» EXTRACTED DATA
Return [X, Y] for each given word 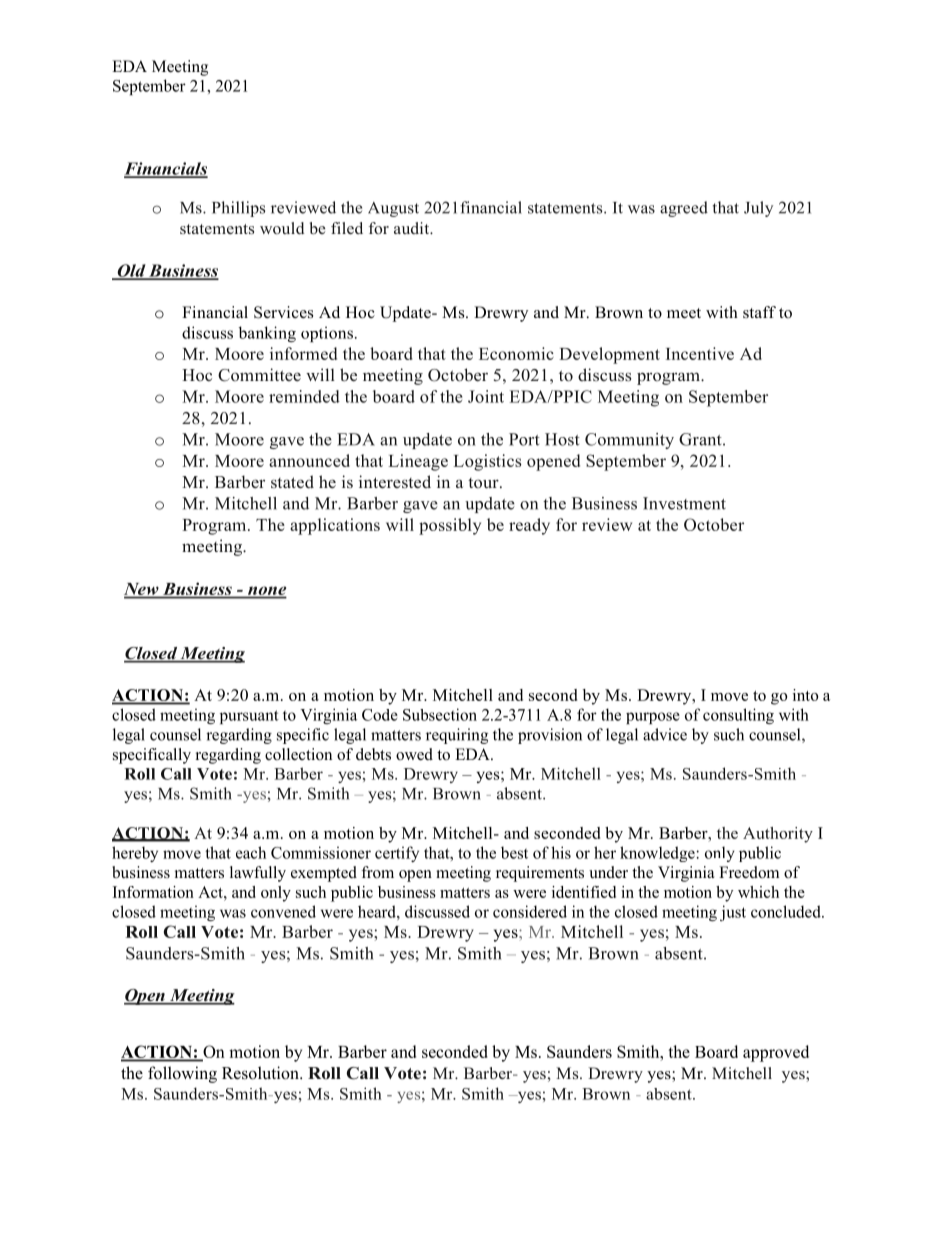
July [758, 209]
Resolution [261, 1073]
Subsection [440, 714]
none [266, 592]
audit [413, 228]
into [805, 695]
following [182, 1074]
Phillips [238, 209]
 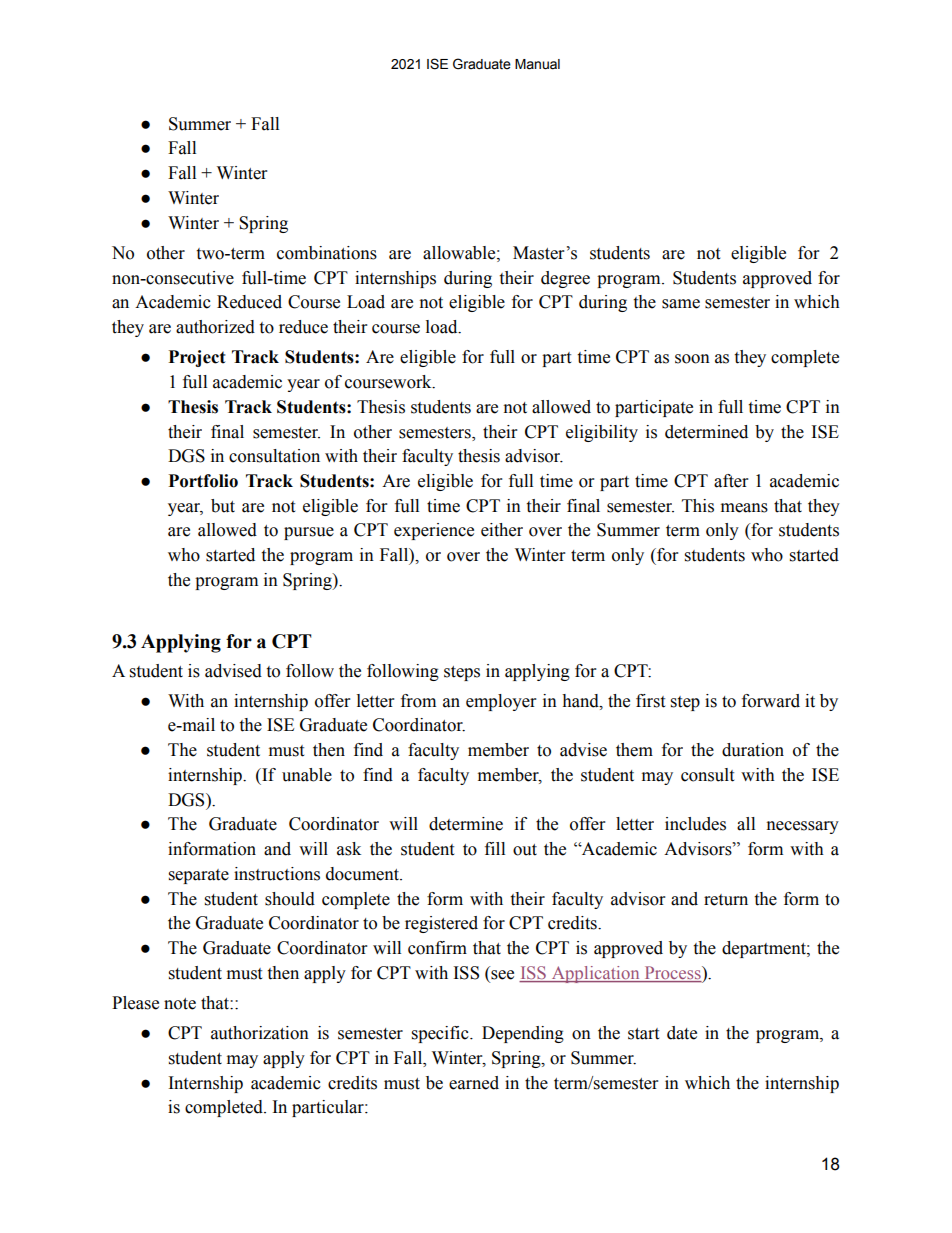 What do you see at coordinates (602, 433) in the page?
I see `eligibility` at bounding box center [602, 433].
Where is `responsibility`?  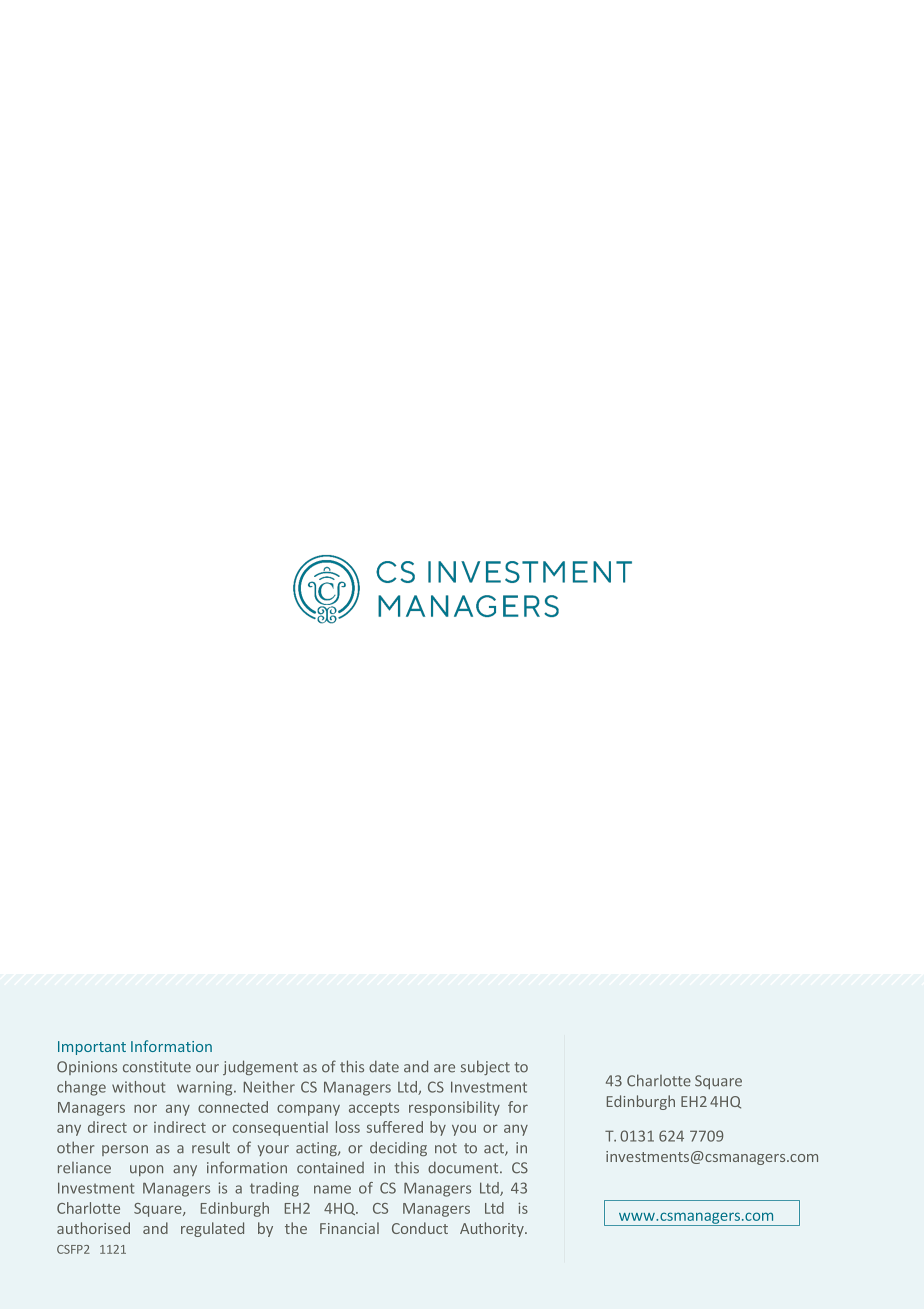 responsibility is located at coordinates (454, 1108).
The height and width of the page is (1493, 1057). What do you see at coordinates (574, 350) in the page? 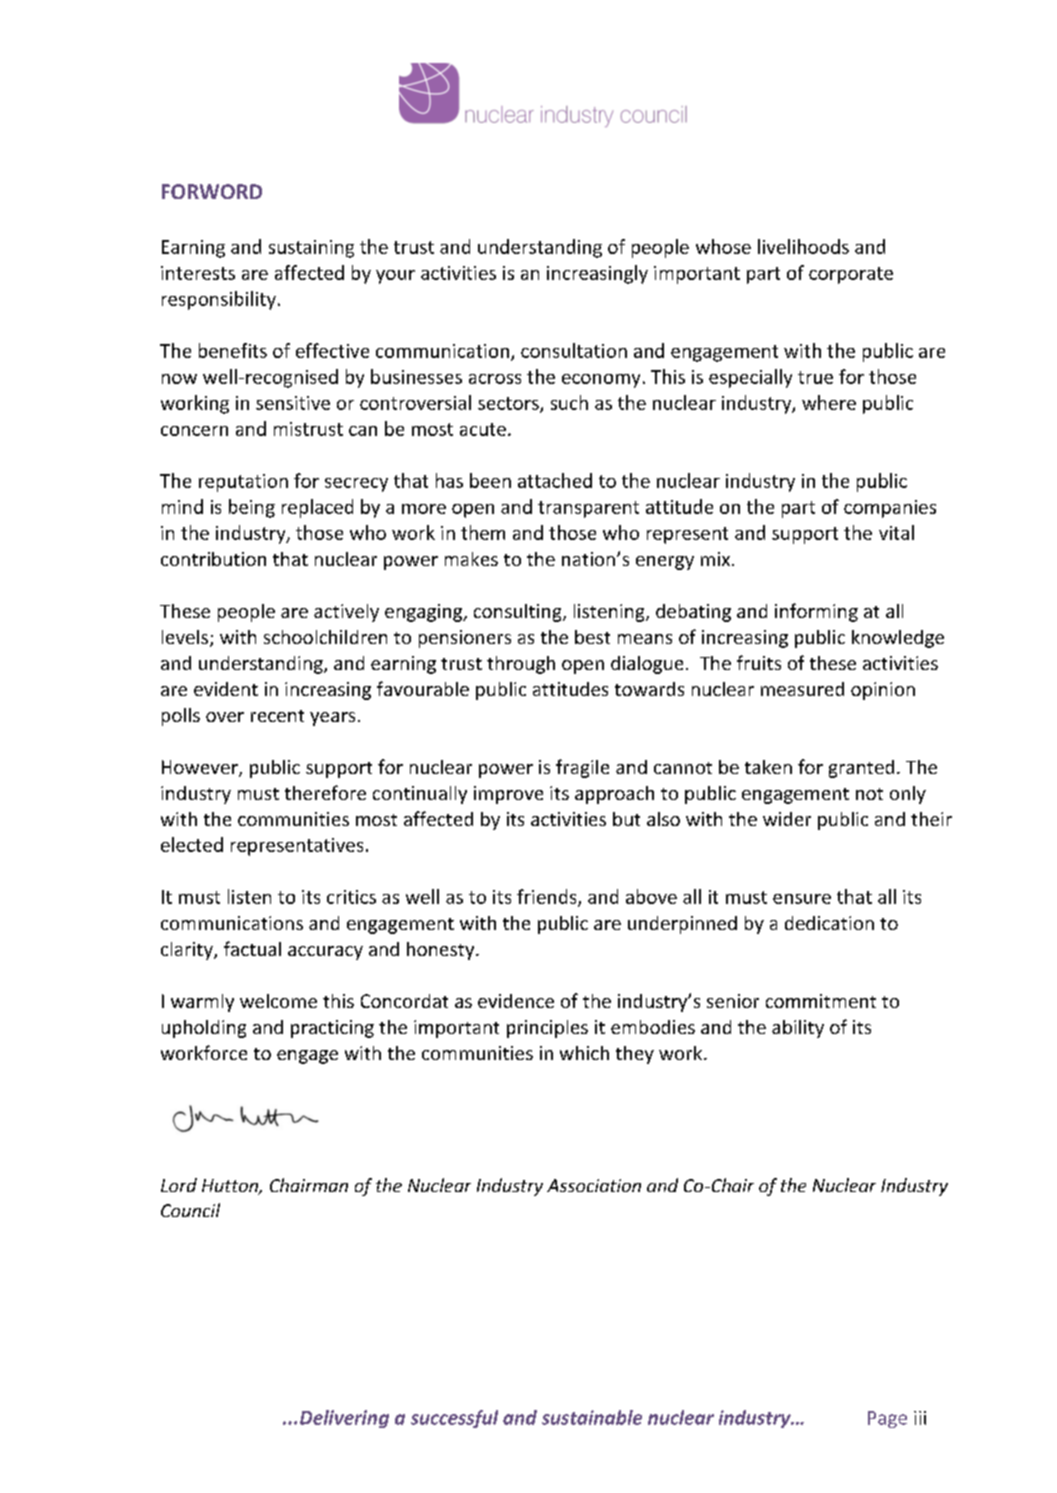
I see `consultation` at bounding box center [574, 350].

» REQUIRED WORK
Turn the entries into a numbered list, beginning at the first line and stopping after the line that has "Phillips [238, 209]". Drop any blank lines and leave out the pictures.

» ANSWER IN FULL
1. Return [X, Y] for each given word 
2. July [758, 209]
3. Resolution [261, 1073]
4. Subsection [440, 714]
5. none [266, 592]
6. audit [413, 228]
7. into [805, 695]
8. following [182, 1074]
9. Phillips [238, 209]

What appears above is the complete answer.